_TASK REQUIREMENTS_: Arrange everything in the listing below, from the line containing "Screen dimensions: 480x421" down to its end, as a JSON list of strings with one string per line and no blank lines. Leave the pictures out.

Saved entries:

-- begin --

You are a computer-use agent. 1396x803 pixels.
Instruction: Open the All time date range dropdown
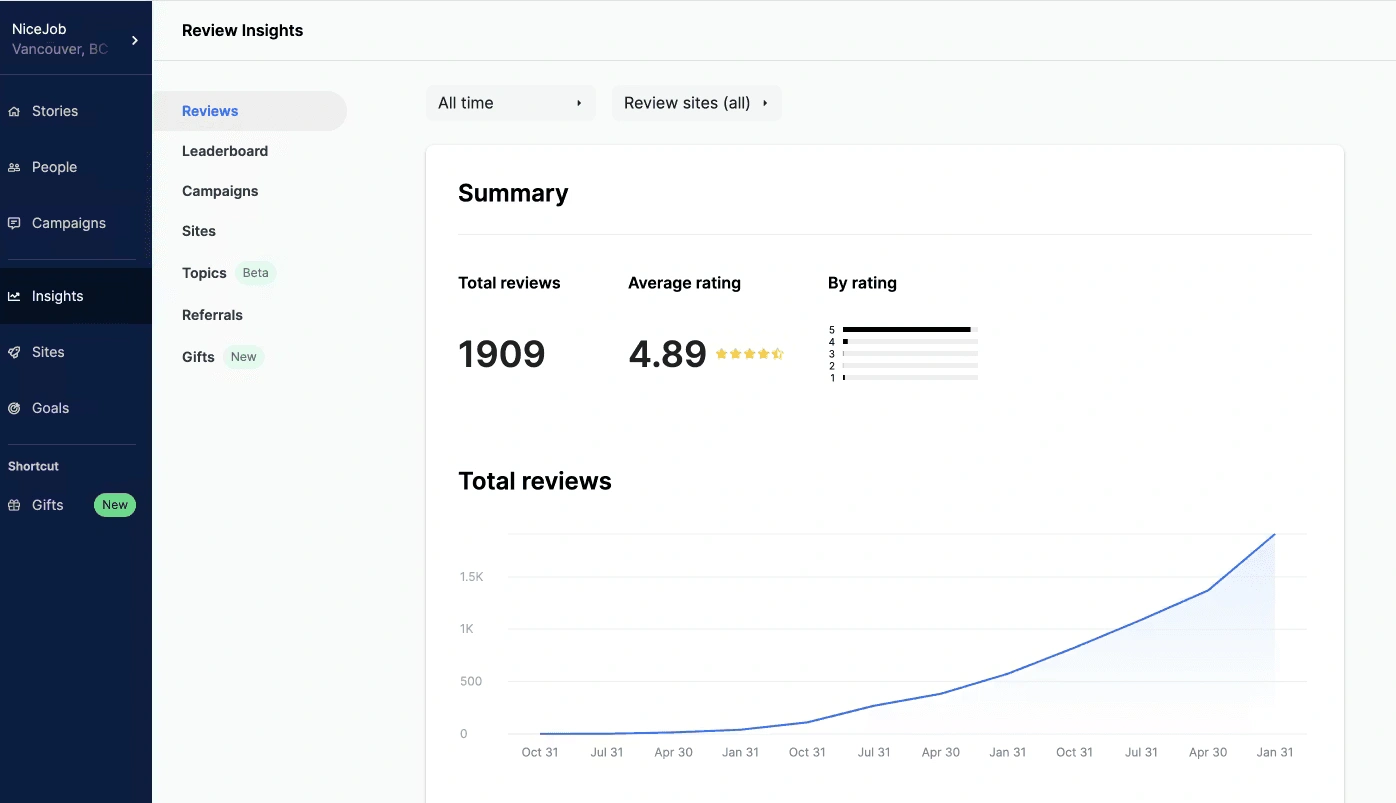(510, 102)
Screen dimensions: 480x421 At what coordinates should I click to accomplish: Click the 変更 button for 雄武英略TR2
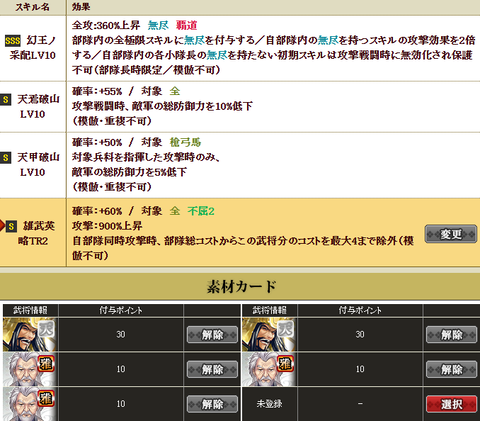click(451, 234)
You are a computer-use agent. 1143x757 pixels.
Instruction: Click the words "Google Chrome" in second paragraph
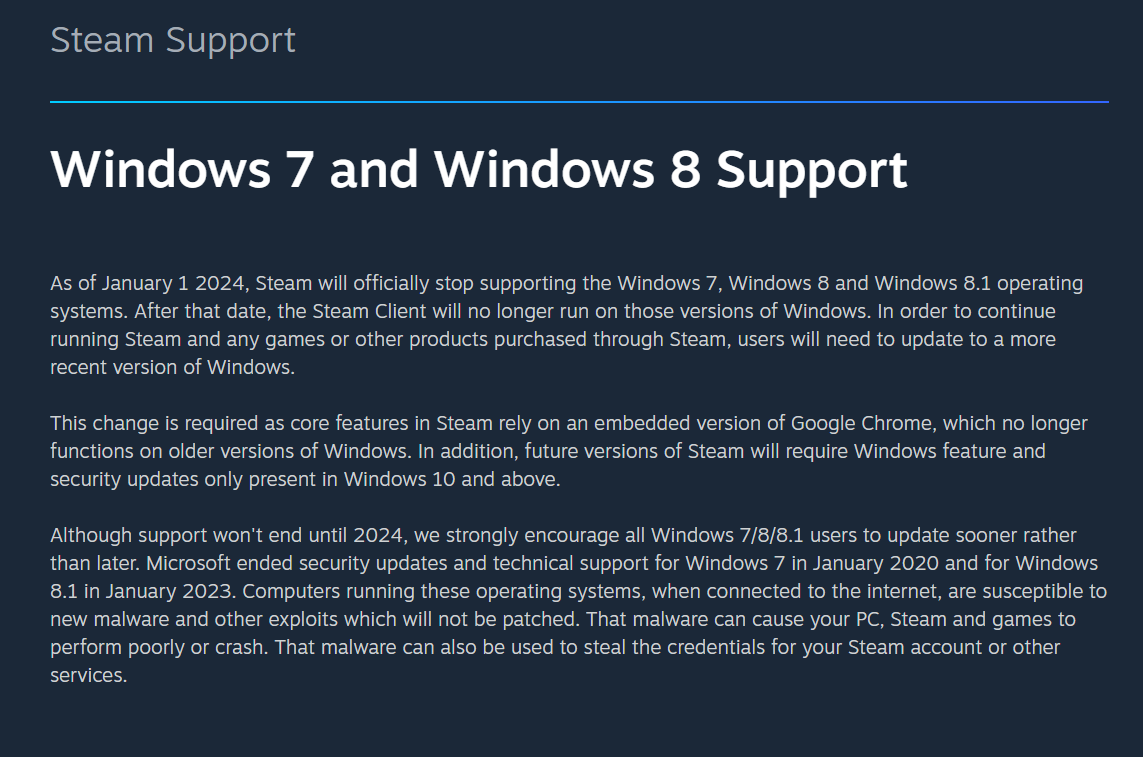coord(862,424)
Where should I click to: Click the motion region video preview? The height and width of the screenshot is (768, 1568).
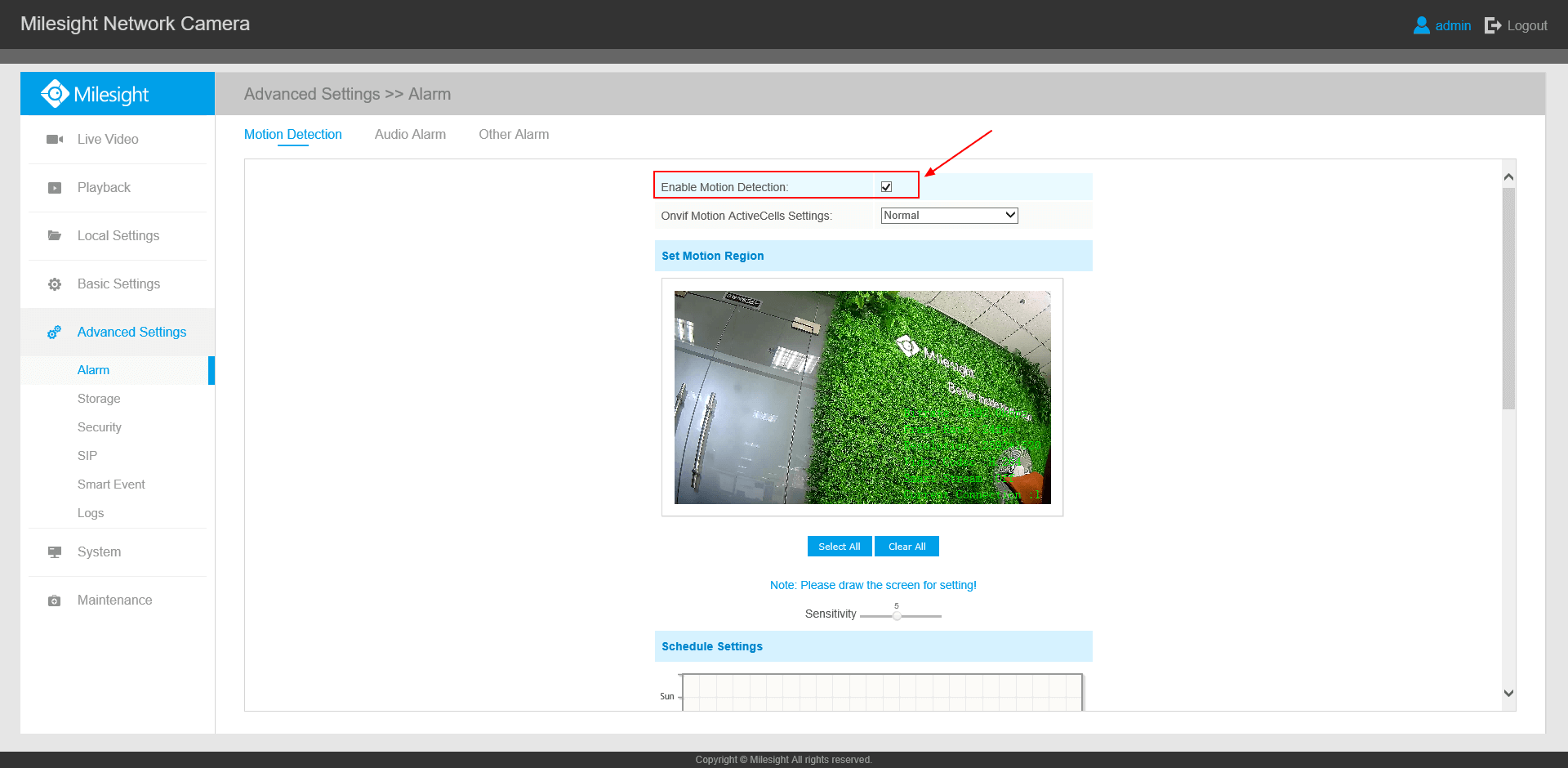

-- end --

_WORKED ANSWER_:
[
  "Screen dimensions: 480x421 At what coordinates should I click to accomplish: Click the 変更 button for 雄武英略TR2",
  "click(451, 234)",
  "You are a computer-use agent. 1143x757 pixels.",
  "Instruction: Click the words \"Google Chrome\" in second paragraph",
  "coord(862,424)",
  "Where should I click to: Click the motion region video preview? The height and width of the screenshot is (768, 1568)."
]